Views from Kansas: Susan Wagle’s immoral stand

Editor’s Note: Views from Kansas is a regular feature that highlights editorials and other viewpoints from across the state.

Only Susan Wagle, president of the Kansas Senate, could make her fellow Republican Jim Denning look like Winston Churchill. What’s she done now, you ask?

Publicly threatened the majority leader’s job for working with the Democratic governor, Laura Kelly, that’s what. On legislation that has wide support from Kansans of all political stripes.

Of course, we speak of much-needed, inexcusably blocked Medicaid expansion, which Denning single-handedly killed last year but promised to pass this year. His reelection probably depends on it at this point — and that’s his Democratic rival state Rep. Cindy Holscher’s top issue. But it’s still to Denning’s credit that he’s pushing his expansion deal with Kelly, rather than only trying to look like he’s pushing it.

At a recent joint appearance with Denning, Kelly said, “We all know we have an issue with the Senate president, who is tying this issue to the constitutional amendment” on abortion “and not allowing debate on either this issue or any other health care issues right now. Talk about an immoral thing to do — that is one of them, because the lives of the people of Kansas are really on the line here.” All true.

And beyond the legislation itself, the idea that working across the aisle might be a firing offense sets a new standard for cynicism. Aren’t politicians in both parties always saying that people want their elected representatives to work together?

Wagle does get points for candor, though, in saying right out in the open that her problem with Denning’s bipartisanship is that it might hurt their party electorally: How dare he do something that would save some Kansans’ lives but hurt her U.S. Senate run?

She said Denning is “carrying the governor’s water” and as a result is putting Republicans in a “very bad situation.”

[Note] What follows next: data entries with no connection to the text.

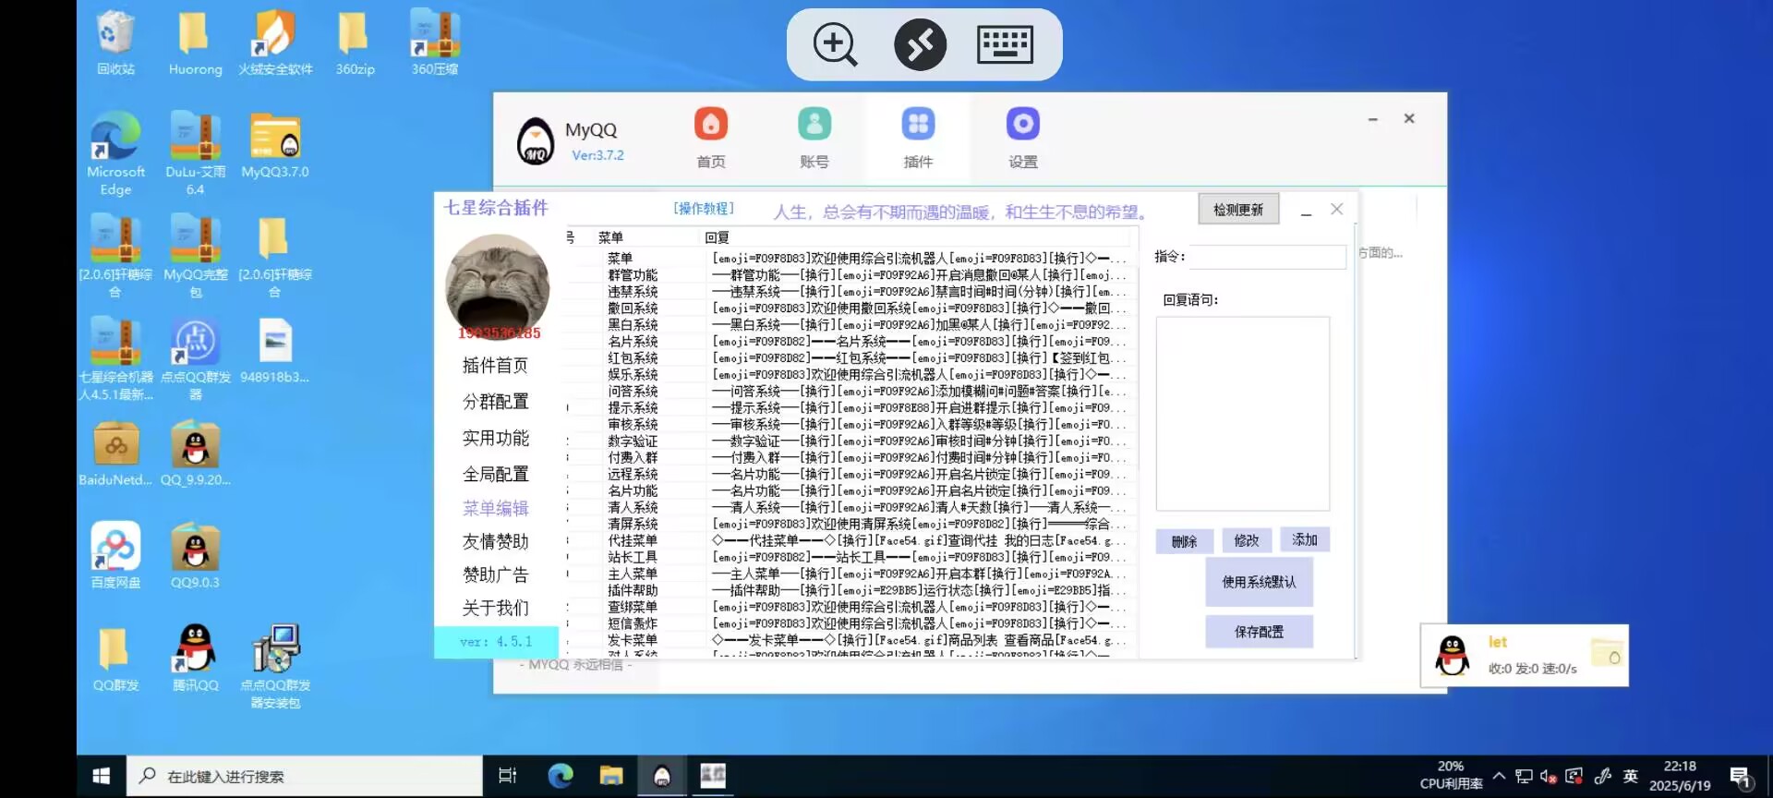Screen dimensions: 1773x798
Task: Open the 操作教程 link
Action: tap(704, 209)
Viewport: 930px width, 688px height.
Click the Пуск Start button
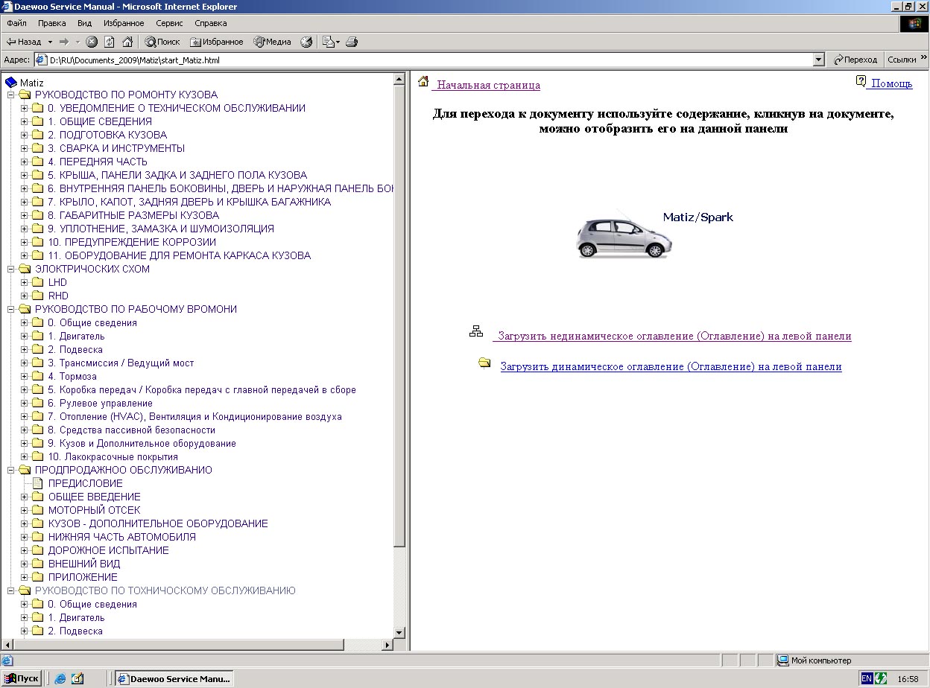(22, 678)
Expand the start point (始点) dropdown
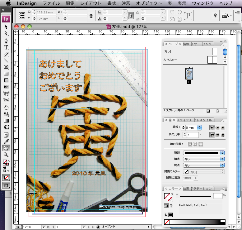Image resolution: width=242 pixels, height=230 pixels. [222, 159]
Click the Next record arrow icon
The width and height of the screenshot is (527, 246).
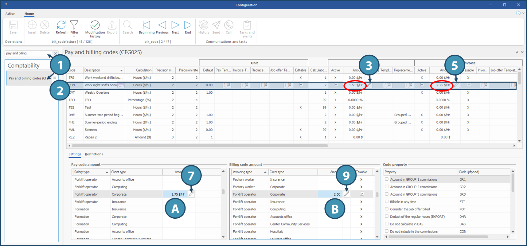point(175,25)
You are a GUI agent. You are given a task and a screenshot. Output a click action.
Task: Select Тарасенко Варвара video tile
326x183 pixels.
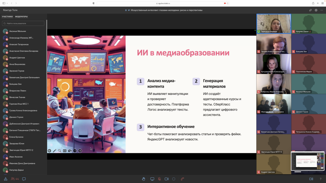pos(274,24)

“It puts us all in a bind when you’re carrying the governor’s bill,” which she says most Republican lawmakers oppose.

The House passed expansion last year, and 22 senators are co-sponsors of the Kelly-Denning compromise — one more than the 21 needed to pass a bill.

The expansion would provide coverage to as many as 150,000 more low-income Kansans. Polling has shown that almost 7 in 10 Kansans support the expansion, 69% versus the 30% who oppose it. And these are not socialists, Sen. Wagle. Kansas is a Republican state, remember?

She made it sound like these constituents aren’t people who desperately need health insurance — or who need their public servants to live up to that designation. In her telling, these are people she and her party need to show up for them rather than the other way around.

Wagle has promised that expansion won’t happen unless and until an amendment that says the state constitution doesn’t guarantee a right to an abortion — and that could pave the way for an abortion ban in Kansas — is passed in the Legislature.

“Our biggest voting bloc in a primary is the pro-life community, and we cannot be asked to step on that community and get reelected,” she told Denning. “So you’re putting us in a very difficult spot. Very, very difficult.”

Beyond the question of why it’s ever pro-life to deny anyone greater access to health care, it’s Wagle herself who is putting her party in a bad place.